Les pogroms n'ont rien à voir avec la lutte du prolétariat

Dans une prise de position, "Kondopoga - un soulèvement populaire qui tourne au pogrom", publiée sur Internet en septembre 20064 et dont nous ne savons pas si elle constitue une initiative individuelle de son auteur (M. Magid) ou si elle reflète la position officielle de l'organisation dont il se revendique (section russe de l'AIT) se trouvent développées de dangereuses confusions tant concernant la nature de classe du mouvement que sur les perspectives dont il est porteur. Bien plus, l'auteur s'évertue même à en faire un mouvement, si ce n'est de la classe ouvrière elle-même, à tout le moins utile à son combat. "Partout, ou presque partout dans la province russe se répand la destruction causée par les bandits de toutes les nationalités qui contrôlent les marchés locaux, les entreprises et les banques. (...) A Kondopoga, nous avons assisté à une tentative des gens pour mettre sur pied un organe d'auto-administration, une assemblée régulière populaire qui prendrait des décisions que les autorités devraient exécuter conformément à l'opinion des gens. Mais les émeutes se sont transformées en émeutes nationalistes. (...) Est-ce que ce mouvement était sous la conduite ou à l'initiative des fascistes ou des négociants locaux ? Non, cette assertion est un mensonge des médias officiels. C'était une émeute populaire, des travailleurs, qui s'est développée dans une direction nationaliste, sans danger pour les autorités, en partie à cause des événements eux-mêmes, en partie à cause de l'initiative des commerçants locaux."

Au final, l'auteur institue les moyens utilisés, l'émeute et le pogrom, comme des armes valables que le prolétariat peut utiliser. Le seul regret critique qu'il émet, c'est le qu'il aurait fallu ne pas se contenter de cibler ceux qu'il nomme les bandits caucasiens mais élargir l'action aux bandits russes. Le plus frappant, c'est qu'il prend sans barguigner pour argent comptant les campagnes nationalistes de l'État capitaliste faisant des Caucasiens "tous des mafieux". A aucun moment il ne lui vient à l'idée que cela pourrait être une idée fausse. C'est clairement céder aux mensonges répugnants de l'État, lui apporter sa caution en se faisant le complice de la désignation raciste des Caucasiens comme boucs émissaires.
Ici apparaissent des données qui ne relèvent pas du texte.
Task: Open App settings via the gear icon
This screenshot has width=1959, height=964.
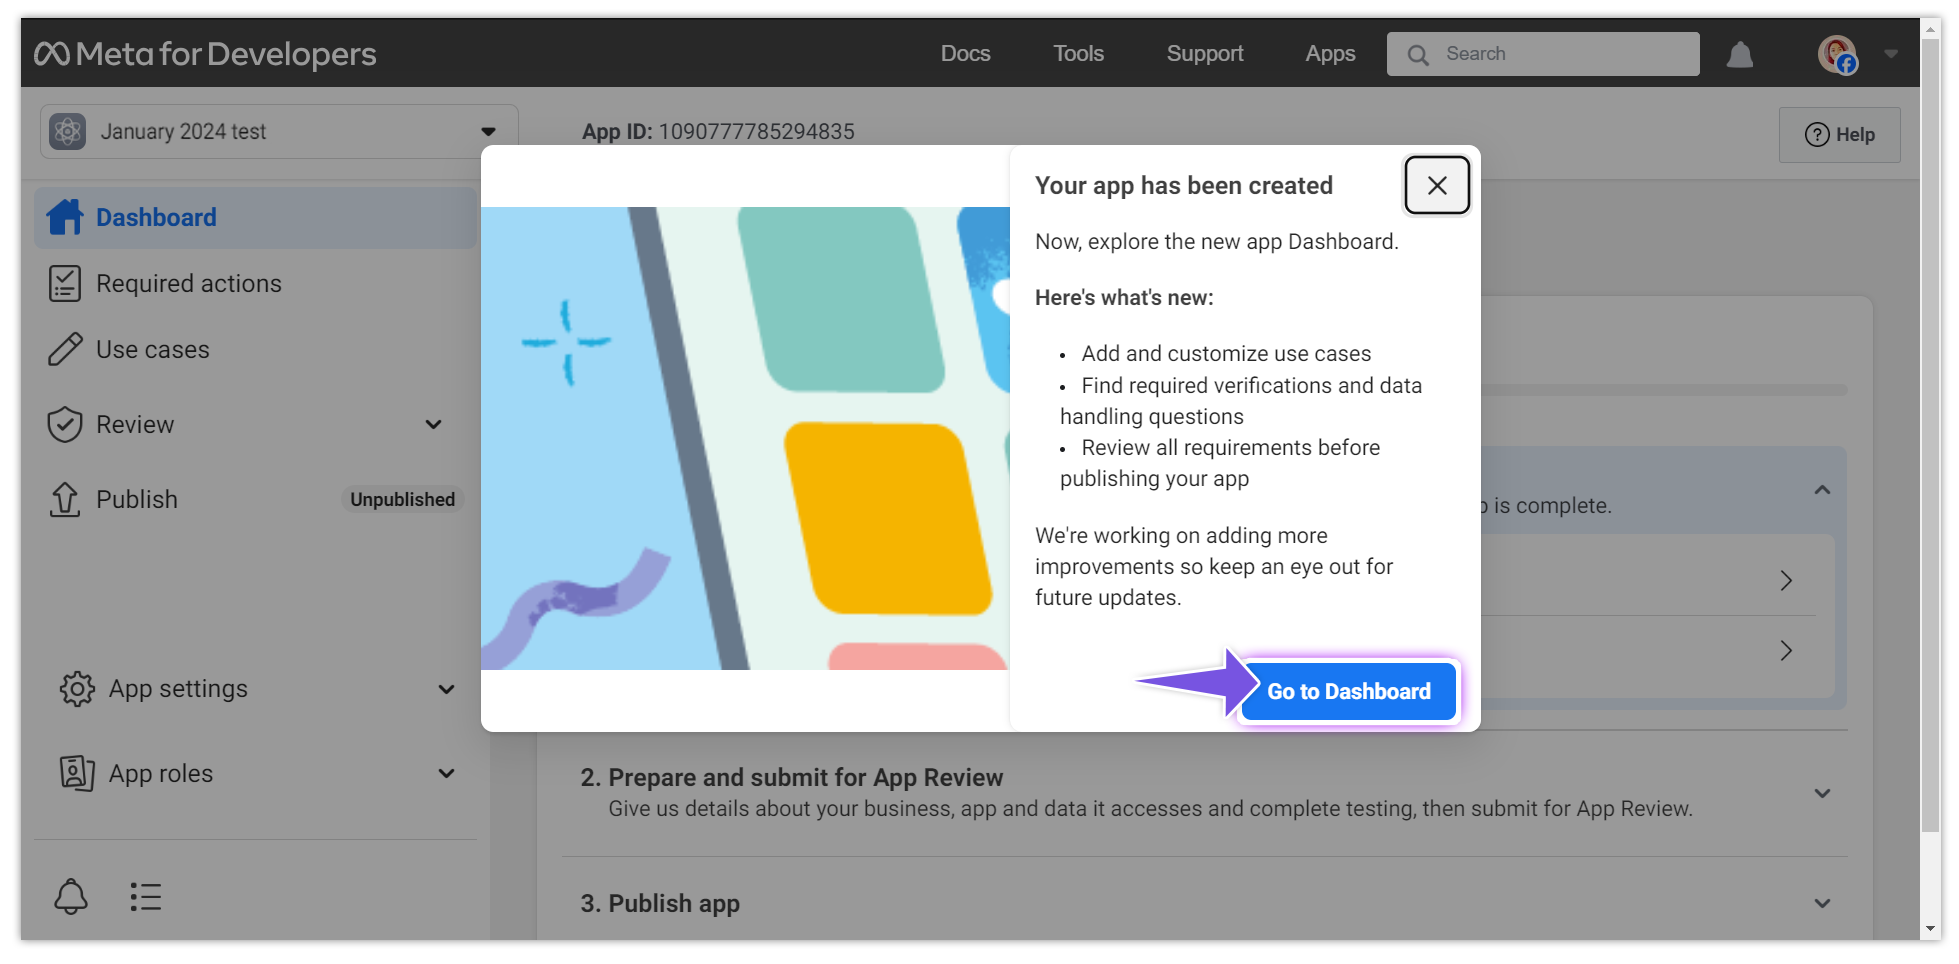Action: pyautogui.click(x=78, y=688)
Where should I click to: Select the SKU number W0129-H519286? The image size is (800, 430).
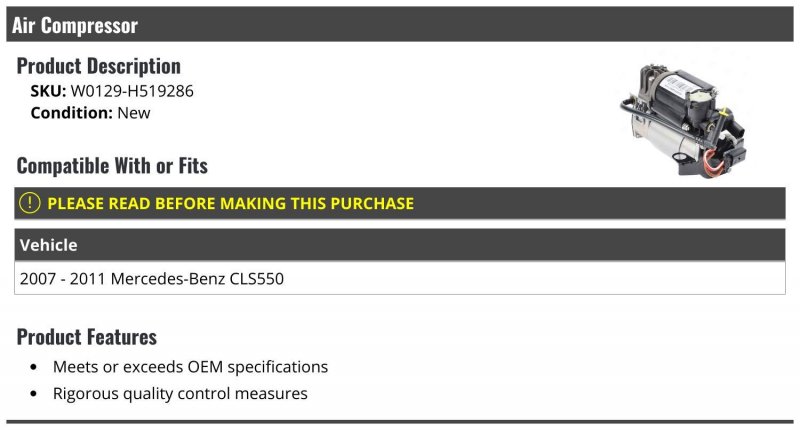132,91
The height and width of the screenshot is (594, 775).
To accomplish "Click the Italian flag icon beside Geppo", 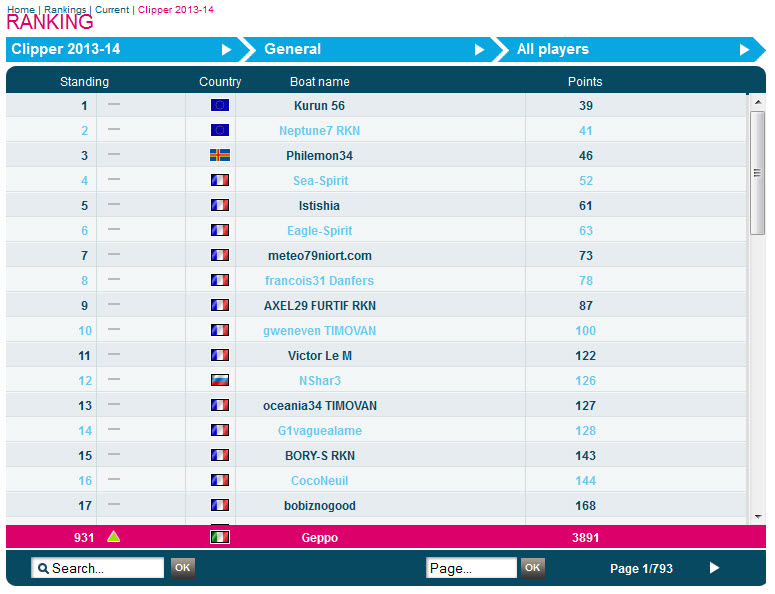I will click(x=220, y=537).
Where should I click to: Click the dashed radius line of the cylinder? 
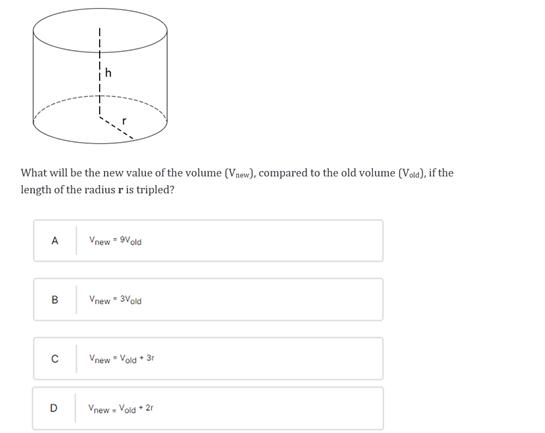point(116,128)
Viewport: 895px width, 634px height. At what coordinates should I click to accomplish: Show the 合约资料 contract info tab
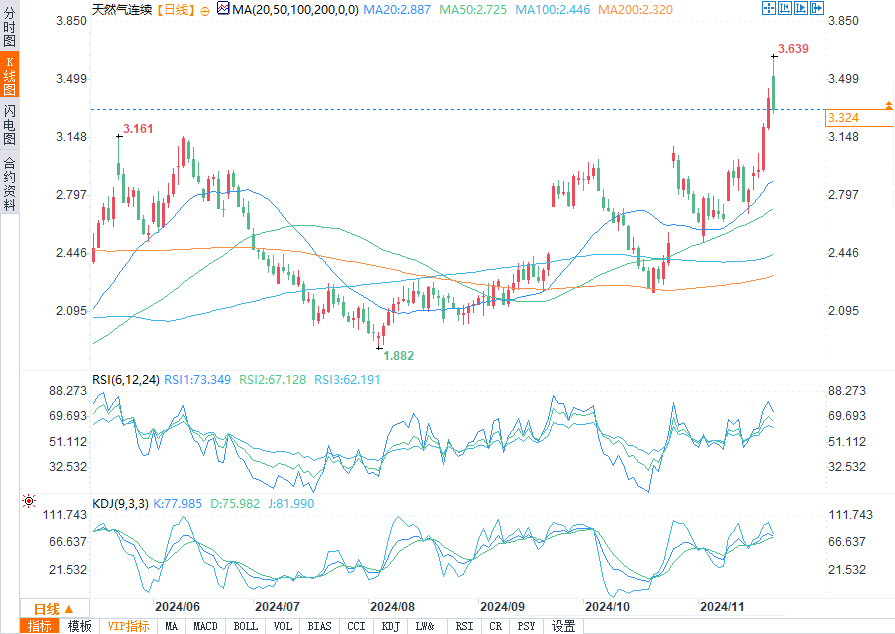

Cette attitude est en complète contradiction avec celle que doivent prendre les révolutionnaires en continuité du mouvement ouvrier. Face au pogrom antisémite de Kichinev en 1903, le Congrès de fondation du POSDR recommandait aux militants "d'utiliser tous les moyens en leur possession pour combattre de tels mouvements et pour expliquer au prolétariat la nature réactionnaire et classiste des incitations antisémites ou national-chauvines en général." L'attitude de la classe ouvrière et des révolutionnaires a toujours été d'apporter sa solidarité aux victimes des pogroms et de leur offrir sa protection. C'est une partie du rôle exercé par les soviets en 1905 et 1917 : "Le soviet organisait les masses ouvrières, dirigeait les grèves et les manifestations, armait les ouvriers, protégeait la population contre les pogroms." (Trotsky, 1905) Sous la direction des conseils, dans un grand nombre de villes, les ouvriers organisèrent des milices armées pour réprimer les débordements des voyous pogromistes. Les bolcheviks eux-mêmes se sont constamment et fortement impliqués dans la formation de groupes révolutionnaires armés pour s'opposer à eux. Voici un exemple de l'action bolchevique dans la ville d'Odessa : "Là, je fus témoin de la scène suivante : un groupe de jeunes hommes, âgés de 20 à 25 ans, parmi lesquels se trouvaient des agents de police en civil et des membres de l'Okhrana, raflait quiconque ressemblait à un Juif - hommes, femmes, enfants - les dépouillant de leurs vêtements et les battant sans merci... Nous organisâmes immédiatement un groupe de révolutionnaires armés de revolvers... Nous courûmes à eux et fîmes feu sur eux. Ils déguerpirent. Mais, entre les pogromistes et nous, apparut soudain un solide mur de soldats armés jusqu'aux dents et nous faisant front. Nous battîmes en retraite. Les soldats s'en allèrent et les pogromistes réapparurent. Cela se produisit plusieurs fois. Il était clair pour nous que les pogromistes agissaient de concert avec l'armée." 5 Aujourd'hui, le prolétariat n'a pas la force d'adopter de telles mesures, mais pour retrouver sa force, c'est cette attitude des bolcheviks qu'il faut adopter, et non pas celle que nous propose M. Magid. Si les ouvriers se laissent diviser et se laissent entraîner dans des pogroms, ils courent à leur perte. Pour la classe ouvrière, c'est une véritable question de vie ou de mort.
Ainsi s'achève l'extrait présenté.